I turn next to the conclusion of the Divisional Court that a sentence of detention during Her Majesty’s pleasure under section 53(1) connotes “not only a power but a duty in the Secretary of State to keep the question of continued detention under review throughout the period of detention,” with the effect that the imposition of a penal element which must be served before release is inconsistent with such a sentence. In my opinion this conclusion flows from a misunderstanding of the applicable legislation.

 

I have read with great interest the paper prepared by Professor A. W. B. Simpson for submission to the European Court of Human Rights in Prem Singh v. United Kingdom (unreported), 21 February 1996. The theme of the paper is that a sentence on a young offender (whether under section 103 of the Act of 1908 or section 53(1) of the Act of 1933) to detention during Her Majesty’s pleasure should not be viewed as equivalent to a mandatory life sentence. That the two should be differentiated is explained in the paper, essentially because the introduction of such a sentence for young offenders “formed part of an elaborate legislative scheme which reflected a general policy of treating young offenders quite differently from older ones” (p. 22). A similar policy no doubt underlay the amendment to section 53(1) in 1965 to make a sentence of detention during Her Majesty’s pleasure mandatory, in place of a mandatory life sentence, for young offenders convicted of murder. But this policy relates to “making a special arrangement for the disposal of juvenile murderers” (p. 26). It does not relate to arrangements for their discharge; indeed it [*482] would be surprising if it did so because, unlike the case of young offenders, detention during Her Majesty’s pleasure as originally applied to lunatics was regarded as purely preventative, and so was an interim order pending their release if they recovered (pp. 13-14). In such cases, continuous review was no doubt necessary (p. 13). But the same does not necessarily apply in the case of young offenders, where the sentence involves punishment.

 

At all events, the position is made clear in both the Act of 1908 and the Act of 1933, where the power of discharge is expressly provided for, and is a power vested in the Secretary of State to discharge the young offender at any time on licence, subject to revocation of that licence by him at any time: see section 53(4) of the Act of 1933 (now repealed by section 103(2) of and Part I of Schedule 7 to the Act of 1967), formerly section 105 of the Act of 1908. Furthermore, these statutory provisions for discharge are likewise applicable to sentences of detention under section 53(2) of the Act of 1933, formerly section 104 of the Act of 1908. In my opinion, the adoption of the expression “during Her Majesty’s pleasure” in relation to one form of detention under the Acts of 1908 and 1933 cannot of itself give rise to any impact upon discharge, when identical provision is expressly made in each statute for a power of discharge applicable to both forms of detention.

+ + +

▸ **WORK TO COMPLETE**: Resume the judicial opinion on detention during Her Majesty's pleasure, carrying it on from the end of its final sentence.

▸ **INFORMATION PROVIDED**:
+ + +

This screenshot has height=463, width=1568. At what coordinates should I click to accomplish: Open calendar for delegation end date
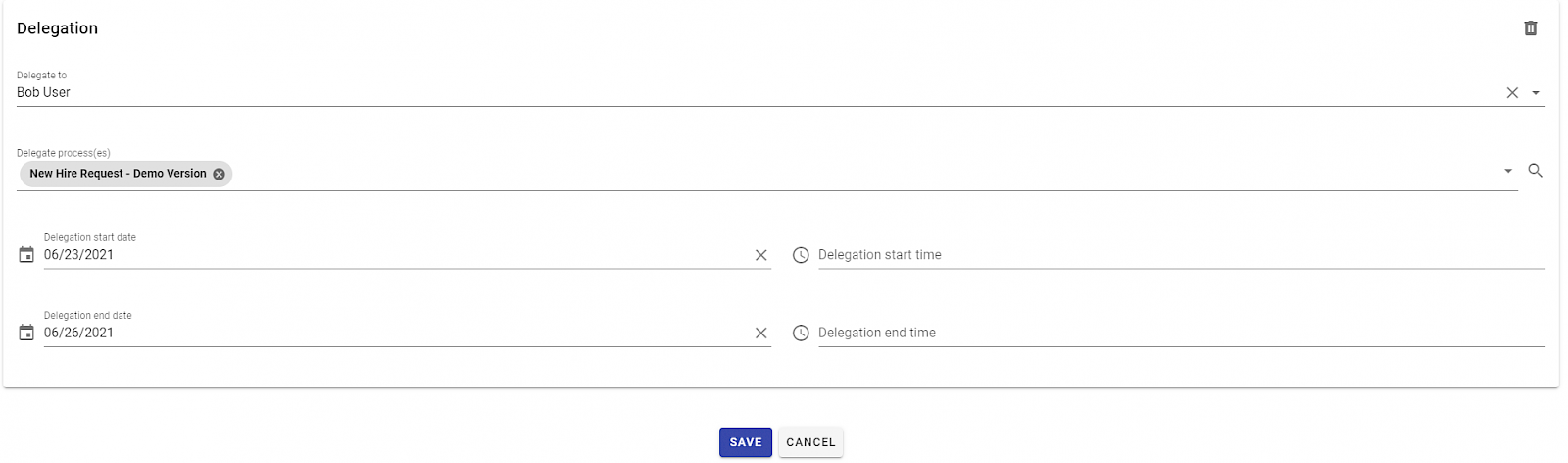click(x=26, y=334)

+ + +

▸ **WRITTEN ANSWER**:
Furthermore, no implication can in my opinion be derived from these words that cases of detention for murder under section 53(1) of the Act of 1933 (or under section 103 of the Act of 1908) should be kept under continuous review. It would be most extraordinary if the presence of these words in the sections applicable in cases of murder should have that effect, when the absence of those words in section 53(2) (or section 104) should have the effect that offenders sentenced to detention for life for lesser offences under those provisions would be deprived of the benefit of any such review. That no distinction can be drawn in this way between the two provisions is made plain by the fact that, in the days before the time when identification of a penal element in the sentence was considered desirable, the flexible regime applicable to young offenders was considered to be equally appropriate to those sentenced under section 53(2) and section 53(1). This is made plain in the decision of the Court of Appeal (Criminal Division) in Reg. v. Storey [1973] 1 W.L.R. 1045. There the Court of Appeal upheld a sentence of 20 years’ detention imposed under section 53(2) on a 16-year-old boy held guilty of attempted murder and robbery. In the course of his judgment, Lord Widgery C.J., at pp. 1049, stressed that section 53 created:

 

“an entirely flexible procedure in which, as the subject develops and his character matures, the Home Secretary can direct him to appropriate training and eventually secure his release when that release is possible and consistent with the safety of the public.”

 

This was as true of a young offender sentenced to life or a fixed period of detention under section 53(2) as it was of one sentenced to detention during Her Majesty’s pleasure under section 53(1). In this connection, Lord Widgery C.J., at p. 1050, relied upon a passage from the judgment of [*483] Lord Parker C.J. in Reg. v. Chambers (1967) 51 Cr.App.R. 254, 256, when he said of sentences under section 53(2):

 

“Although these sentences take the form of 10 years and 12 years fixed terms, it is quite clear that under the Children and Young Persons Act [1933] the Home Secretary has an absolute discretion at any time to let them out on licence. As the judge said, he was giving these sentences in order in effect to make them into indeterminate sentences whereby the Home Secretary could, whenever it was thought safe, let these boys out.”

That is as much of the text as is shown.